MF : But let’s get back to the complex of previous works and of your current works, those exhibited and presented in the catalogue, in short, to this first and (as I seem to understand) non conclusive phase in your creative output: the instinctive animal creature, the powerful, beautiful, fierce or docile, but nonhuman, living being. A desire to know, to pass beyond a threshold of the mystery of nature?

SDA: The choice to portray these creatures, which are among the most majestic and fascinating on our planet, certainly does grow out of a desire to get beyond—at least in my imagination— the wall of mystery and inaccessibility standing between them and me. As I paint them, both during the prep work and in the actual painting, I am a hair’s breadth away from them, and it is up to me to best render their beauty, their expressive power.

MF : Stripes, spots, sinuous forms, crouching leaps, which emit almost a sort of magic, right?

SDA: Yes, that’s the way it is for all my creatures, and not just for the most beautiful and elegant ones. I still cherish the memory of some hyenas illuminated by the rosy light of dawn, immersed in the sacrality of total silence, nursing their young. The magic of that image has been food for my soul.

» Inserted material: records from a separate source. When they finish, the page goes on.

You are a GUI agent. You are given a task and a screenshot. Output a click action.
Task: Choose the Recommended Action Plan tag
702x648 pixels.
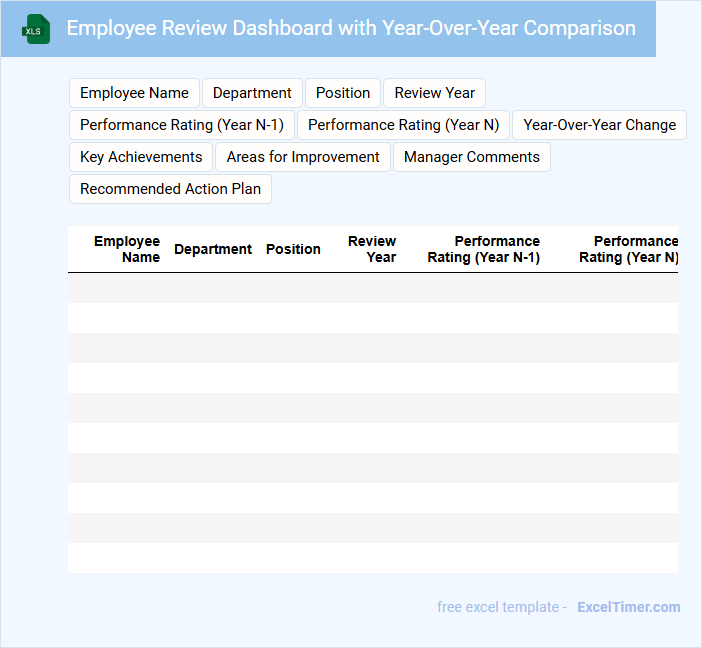170,189
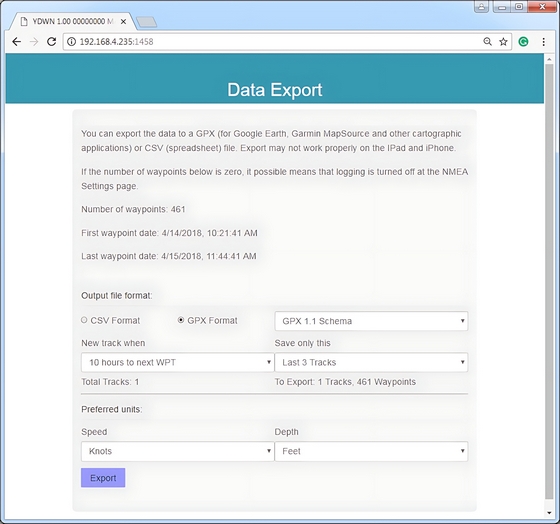Click the zoom magnifier icon in the address bar
560x524 pixels.
488,42
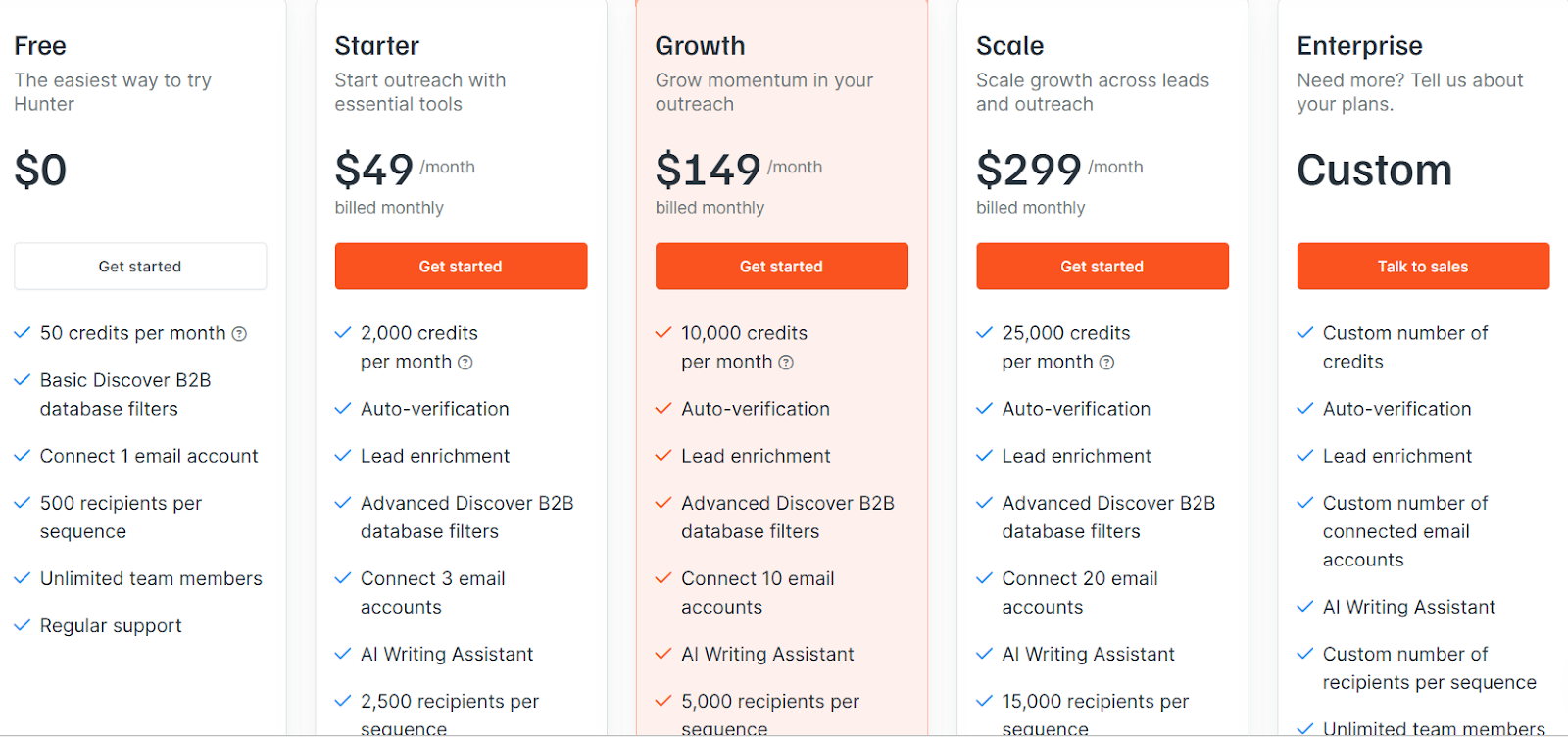Click checkmark beside Connect 20 email accounts

(984, 578)
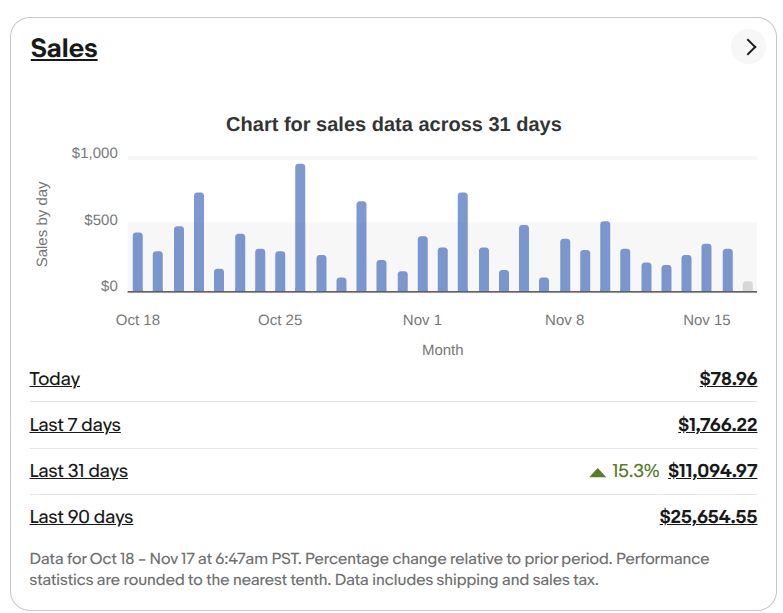Open the Today sales link
This screenshot has height=613, width=783.
55,379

MF : Mysterious instinct of animality as another world, as the sensuality of nature?

SDA: Yes, there is great sensuality in nature: you see it, feel it, experience it. I am not just thinking of the sensuality of a slinking cat or a soaring eagle, for example, but I think there is also a great deal of sensuality in a sunset or sunrise. It is the magic of Creation that holds within it peace, silence and mystery. Nature is so sensual that it may bring humans to a state of satori, a shiver of connection with the All that may last a few seconds or many minutes. It is an extremely rare sensation which, in a moment of absolute calm and openness, may almost suddenly open you to something unknown, or perhaps forgotten, but something to which one knows one belongs.

MF : Splendid and unapproachable creatures, admiration and perhaps even desire for diversity…

SDA: Yes, it’s true, regarding animals in general I state in one of my writings, “Creatures”, published in the catalogue, that they are what I would like to be but have yet to be… And then I explain why. So, I am not far from Jung’s concept when he speaks about the mysterious primordial enclosed within us.

MF : Instinctive or deliberate hyperrealism? Detailed, obsessively exact realism…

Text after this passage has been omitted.